Whisper: I’m engaged to my boss’s daughter but I don’t even love her

I’m a 28-year-old guy and I have been working as a senior digital marketing executive for a local company for the past 6 years. In the looks department, I’d say I’m quite above average. Let’s just say I am not short of women throwing themselves at me for dates. Although I partied a lot, I have never been romantically involved with anyone. I have always thought that when I love someone, I’m going fall hard and it will be forever. With the exception of Sarah.

I knew Sarah from my college days. She was the one who got me my current job. Her father is the director of a fairly successful media company that has branches everywhere in the States.

My problem is I don’t know how to reject anyone. I know Sarah has always been in love with me. I have no intention of stringing her along and I have never given her any hopes that we will be romantically together.

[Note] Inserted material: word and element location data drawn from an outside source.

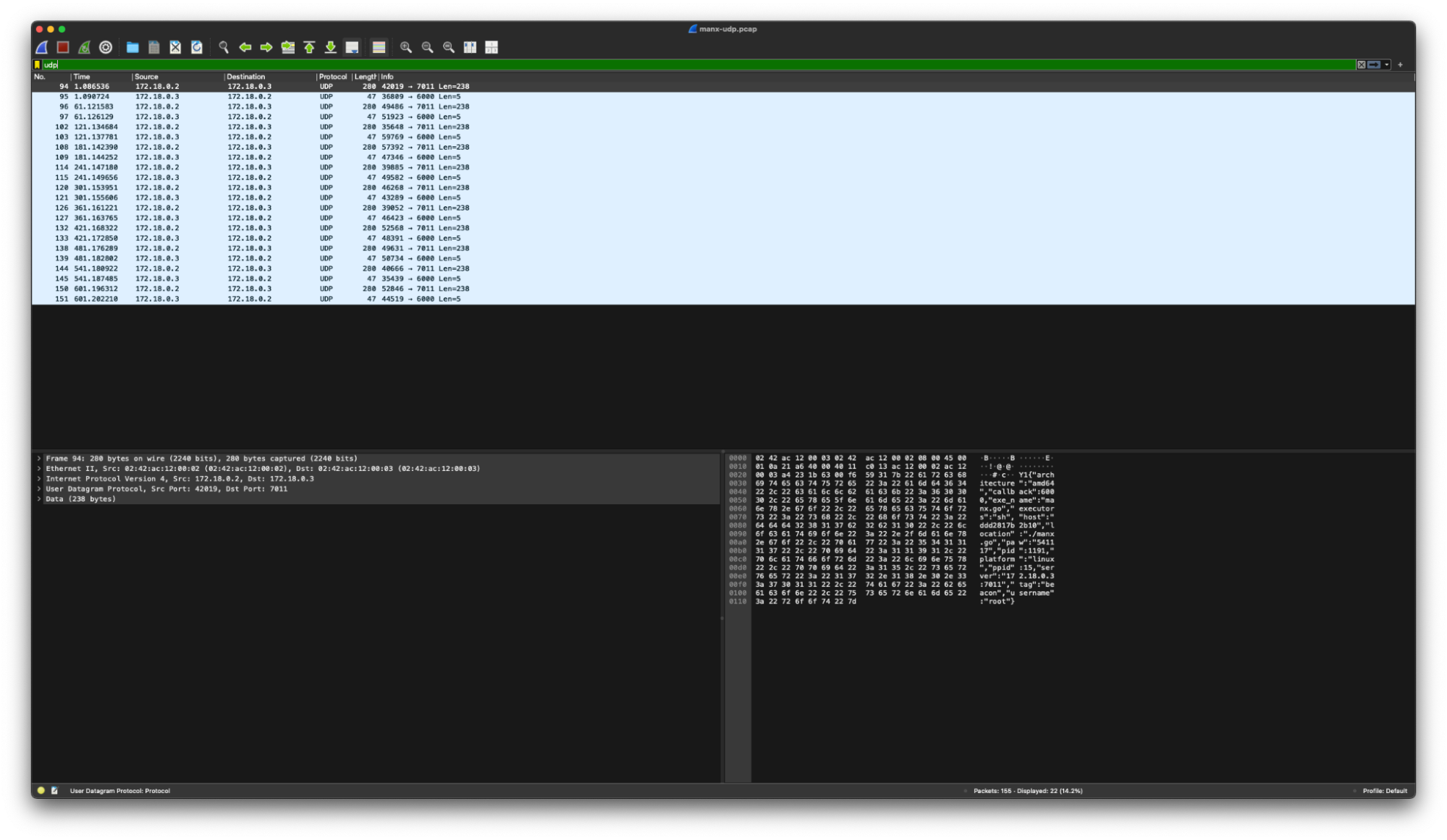
Task: Click into the udp display filter field
Action: tap(651, 65)
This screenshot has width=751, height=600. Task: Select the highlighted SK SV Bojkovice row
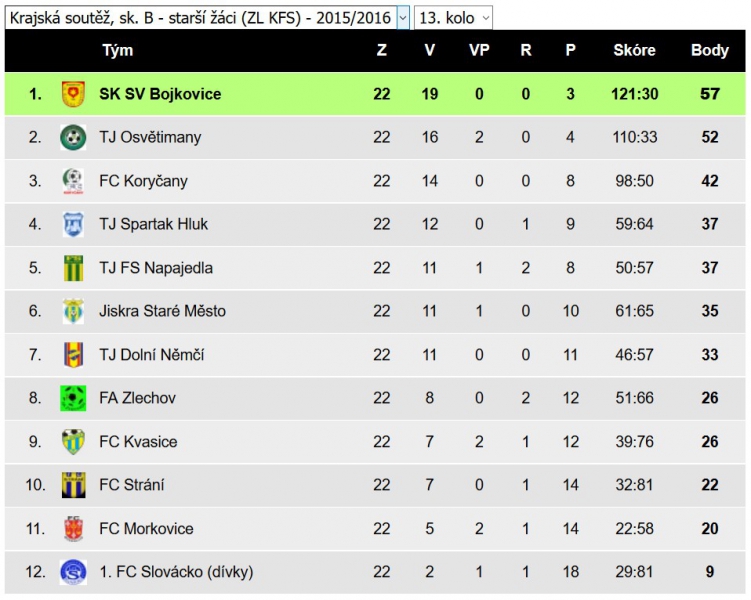[x=375, y=94]
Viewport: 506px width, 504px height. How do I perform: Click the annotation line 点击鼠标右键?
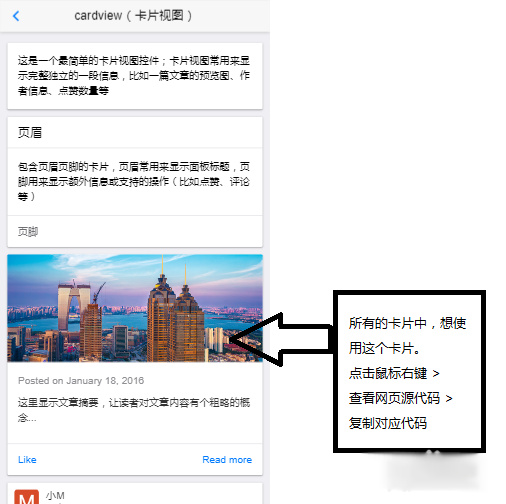pos(394,373)
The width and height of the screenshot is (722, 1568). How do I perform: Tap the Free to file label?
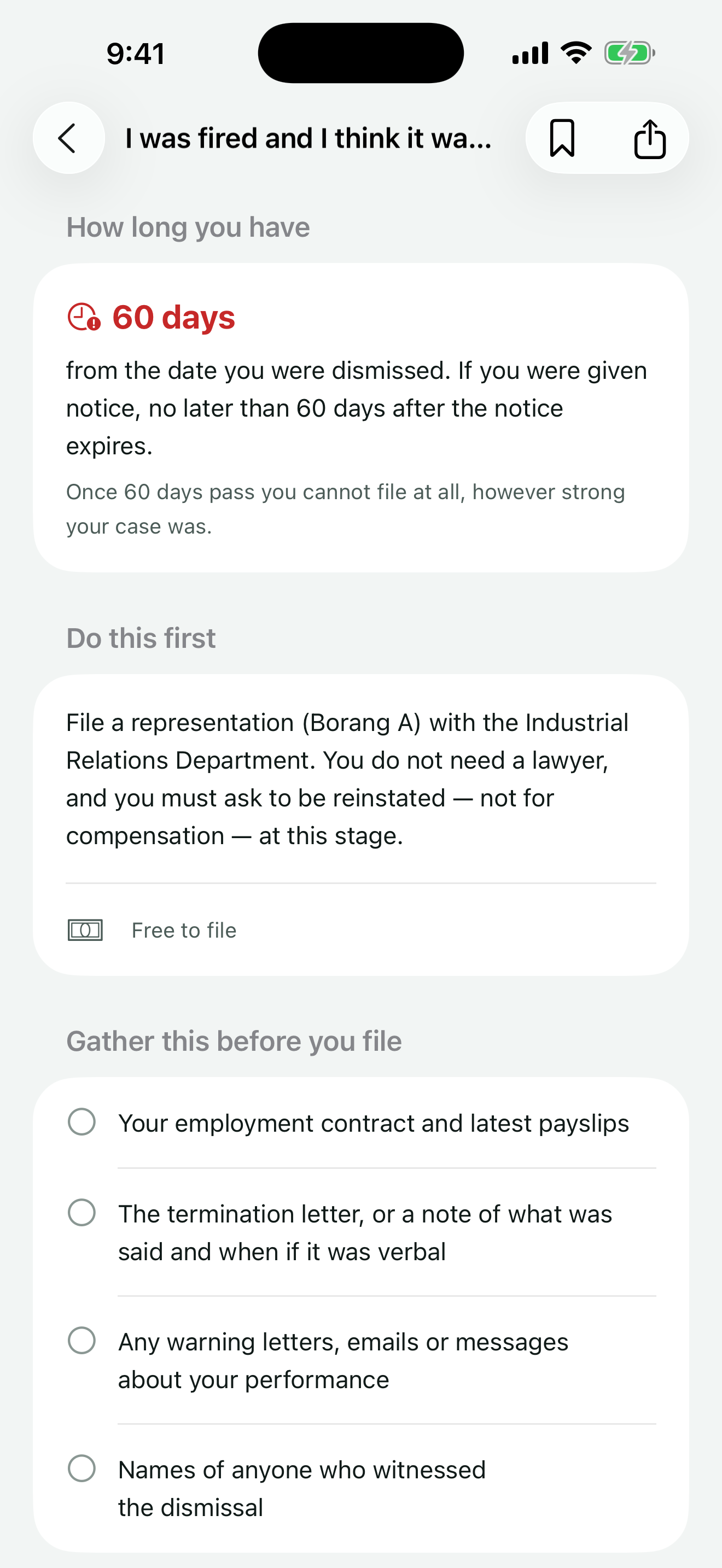point(184,930)
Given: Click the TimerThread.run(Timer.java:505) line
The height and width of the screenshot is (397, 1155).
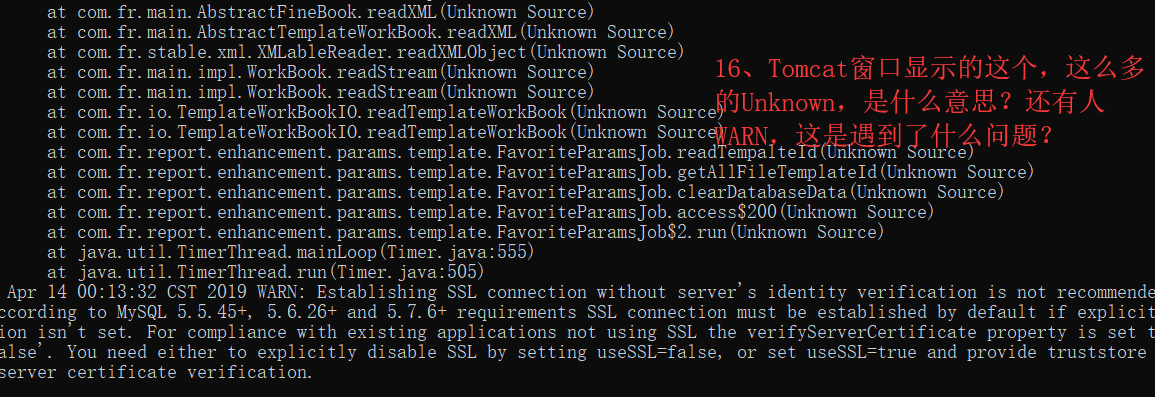Looking at the screenshot, I should coord(265,272).
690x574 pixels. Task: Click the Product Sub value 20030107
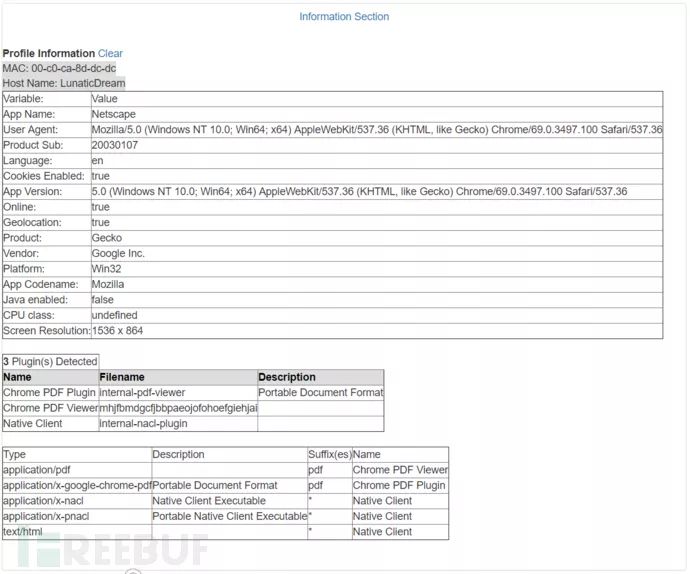coord(115,145)
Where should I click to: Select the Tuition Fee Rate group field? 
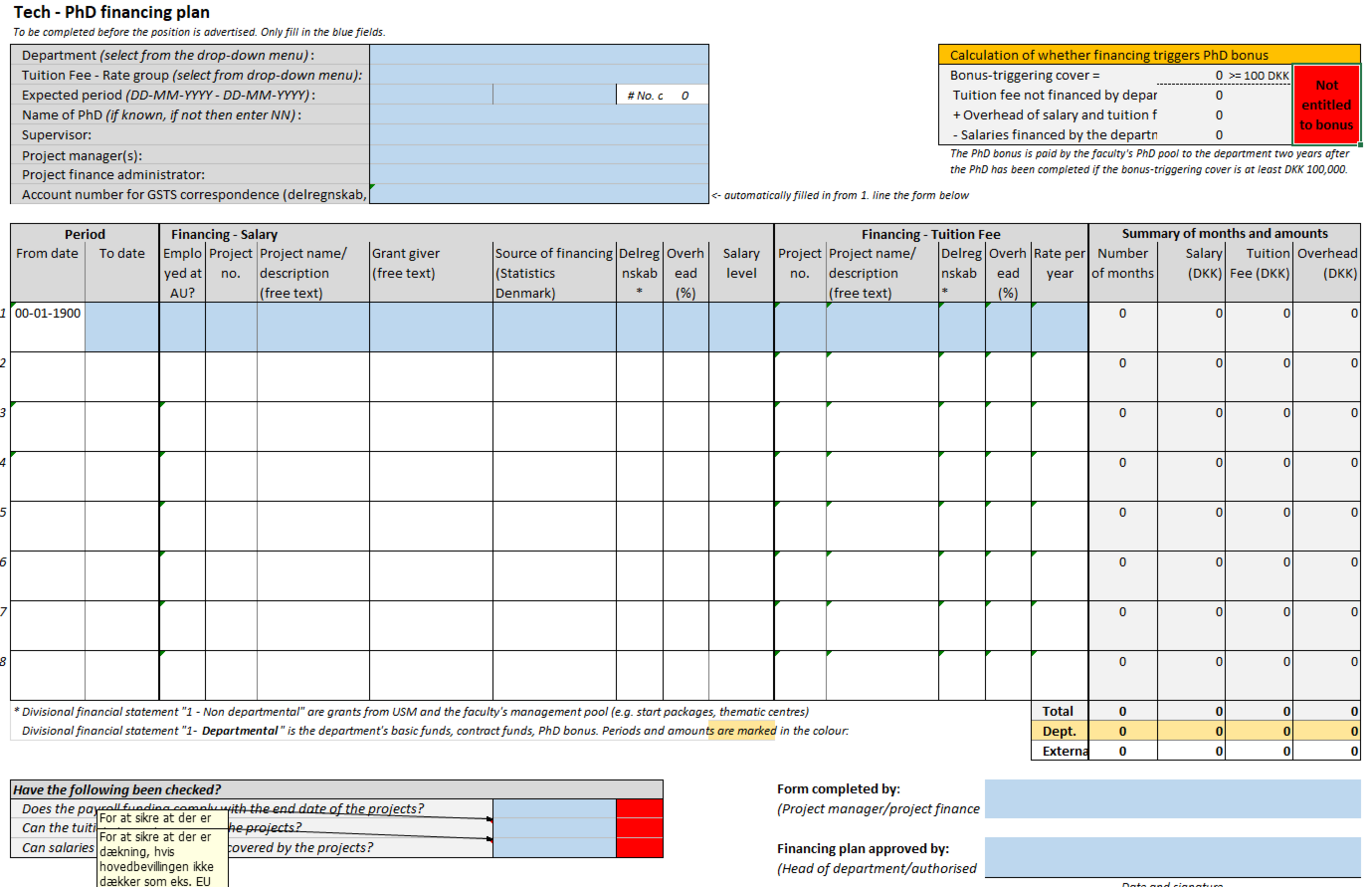(539, 75)
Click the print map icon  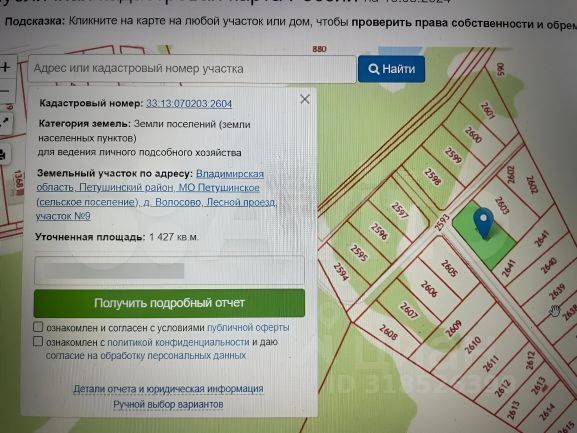[4, 154]
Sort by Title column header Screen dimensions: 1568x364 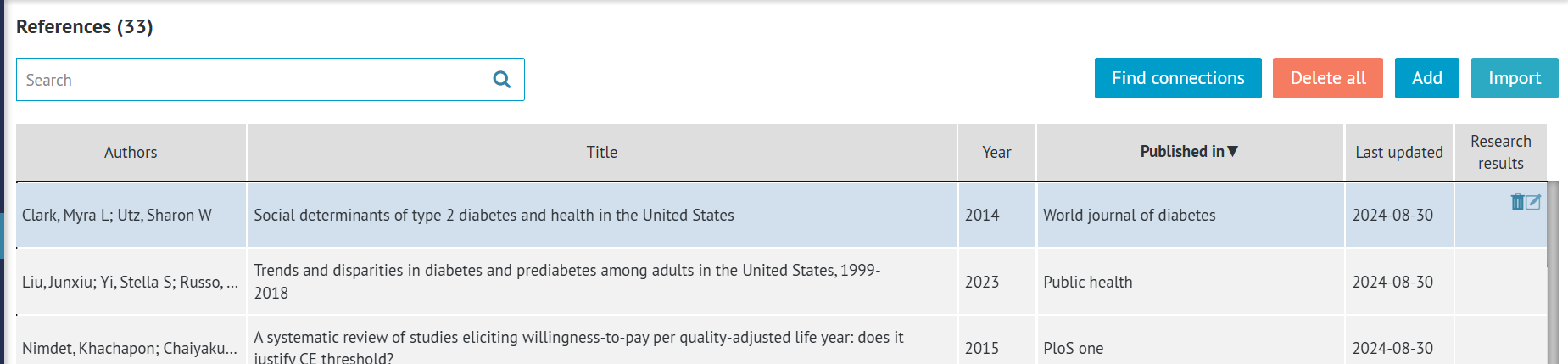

Somehow, over the past 1 year, she considered herself as my girlfriend even though I have never held her hand. Sure, we have been out together but that’s what friends do anyways. Look, we have never even entered a cinema alone to watch a movie. The things we do when we are out are casual meals.

I have gotten myself into a rut when her father thought I am her boyfriend. He called me into his office and gave me a lecture on how to treat women right. I should have said something then but I didn’t. He proceeds to give me a promotion (that’s how I got the senior title) and threaten me that should I break his daughter’s heart, I’ll be jobless. My both hands are tied down with the financial burden, I have got a huge study loan to pay, I just place a hefty down payment for a new apartment and most importantly, I’m paying for my mother’s medical bills,

I just can’t lose my job. So I let it slide. Hoping that Sarah will lose interest in me if I continue to show indifference towards her.

Biggest mistake ever.

Over Easter, she invited me to a casual party at her family home. With the impression that everyone I worked with will be going as well, I showed up not knowing that she planned to announce our engagement. I couldn’t say anything, could I? Not in front of her 94 years old grandma!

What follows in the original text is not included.